Description of the task:
Once you have read the data below, set it all down again exactly.

Records:
────────────────────
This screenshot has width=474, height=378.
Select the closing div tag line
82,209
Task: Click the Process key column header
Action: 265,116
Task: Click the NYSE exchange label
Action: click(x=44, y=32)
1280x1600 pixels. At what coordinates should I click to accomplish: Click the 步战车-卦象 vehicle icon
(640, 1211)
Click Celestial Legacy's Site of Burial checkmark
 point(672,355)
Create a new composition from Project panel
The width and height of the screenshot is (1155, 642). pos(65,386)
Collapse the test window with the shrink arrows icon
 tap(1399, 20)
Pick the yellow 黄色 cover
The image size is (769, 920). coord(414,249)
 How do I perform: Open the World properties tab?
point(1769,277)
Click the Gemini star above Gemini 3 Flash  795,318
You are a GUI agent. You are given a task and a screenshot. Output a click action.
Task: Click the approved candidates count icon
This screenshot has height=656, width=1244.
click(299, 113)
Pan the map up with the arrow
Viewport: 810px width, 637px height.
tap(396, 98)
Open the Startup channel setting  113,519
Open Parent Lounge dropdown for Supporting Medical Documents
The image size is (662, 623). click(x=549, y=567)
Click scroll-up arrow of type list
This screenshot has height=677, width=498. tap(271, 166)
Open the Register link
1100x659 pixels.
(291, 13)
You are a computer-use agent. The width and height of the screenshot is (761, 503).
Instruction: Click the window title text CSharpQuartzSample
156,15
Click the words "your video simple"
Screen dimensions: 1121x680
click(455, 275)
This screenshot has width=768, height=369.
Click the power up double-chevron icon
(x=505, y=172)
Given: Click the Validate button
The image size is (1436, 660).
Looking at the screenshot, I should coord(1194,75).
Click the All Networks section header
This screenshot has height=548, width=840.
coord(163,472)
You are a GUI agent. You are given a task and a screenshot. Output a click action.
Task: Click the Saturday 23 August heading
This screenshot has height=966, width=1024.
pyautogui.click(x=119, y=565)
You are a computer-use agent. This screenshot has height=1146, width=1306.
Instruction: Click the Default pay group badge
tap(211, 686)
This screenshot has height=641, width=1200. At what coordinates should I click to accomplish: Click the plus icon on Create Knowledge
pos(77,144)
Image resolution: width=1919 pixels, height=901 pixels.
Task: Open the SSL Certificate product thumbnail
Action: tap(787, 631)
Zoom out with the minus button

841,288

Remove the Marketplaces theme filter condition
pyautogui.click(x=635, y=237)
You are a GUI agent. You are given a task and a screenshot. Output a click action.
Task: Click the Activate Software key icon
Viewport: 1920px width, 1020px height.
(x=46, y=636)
────────────────────
Output for this exercise:
This screenshot has width=474, height=378.
Select the closing div tag line
82,209
Task: Click the Process key column header
Action: 265,116
Task: Click the NYSE exchange label
Action: click(x=44, y=32)
1280x1600 pixels. At what coordinates should I click to accomplish: Click the 步战车-卦象 vehicle icon
(640, 1211)
Click Celestial Legacy's Site of Burial checkmark
 point(672,355)
Create a new composition from Project panel
The width and height of the screenshot is (1155, 642). pos(65,386)
Collapse the test window with the shrink arrows icon
 tap(1399, 20)
Pick the yellow 黄色 cover
The image size is (769, 920). coord(414,249)
 How do I perform: Open the World properties tab?
point(1769,277)
Click the Gemini star above Gemini 3 Flash  795,318
You are a GUI agent. You are given a task and a screenshot. Output a click action.
Task: Click the approved candidates count icon
This screenshot has height=656, width=1244.
click(299, 113)
Pan the map up with the arrow
Viewport: 810px width, 637px height.
tap(396, 98)
Open the Startup channel setting  113,519
Open Parent Lounge dropdown for Supporting Medical Documents
The image size is (662, 623). click(x=549, y=567)
Click scroll-up arrow of type list
This screenshot has height=677, width=498. tap(271, 166)
Open the Register link
1100x659 pixels.
(291, 13)
You are a computer-use agent. The width and height of the screenshot is (761, 503).
Instruction: Click the window title text CSharpQuartzSample
156,15
Click the words "your video simple"
Screen dimensions: 1121x680
click(455, 275)
This screenshot has width=768, height=369.
Click the power up double-chevron icon
(x=505, y=172)
Given: Click the Validate button
The image size is (1436, 660).
Looking at the screenshot, I should coord(1194,75).
Click the All Networks section header
This screenshot has height=548, width=840.
coord(163,472)
You are a GUI agent. You are given a task and a screenshot. Output a click action.
Task: Click the Saturday 23 August heading
This screenshot has height=966, width=1024.
pyautogui.click(x=119, y=565)
You are a computer-use agent. This screenshot has height=1146, width=1306.
Instruction: Click the Default pay group badge
tap(211, 686)
This screenshot has height=641, width=1200. At what coordinates should I click to accomplish: Click the plus icon on Create Knowledge
pos(77,144)
Image resolution: width=1919 pixels, height=901 pixels.
Task: Open the SSL Certificate product thumbnail
Action: tap(787, 631)
Zoom out with the minus button

841,288

Remove the Marketplaces theme filter condition
pyautogui.click(x=635, y=237)
You are a GUI agent. You are given a task and a screenshot. Output a click action.
Task: Click the Activate Software key icon
Viewport: 1920px width, 1020px height.
(x=46, y=636)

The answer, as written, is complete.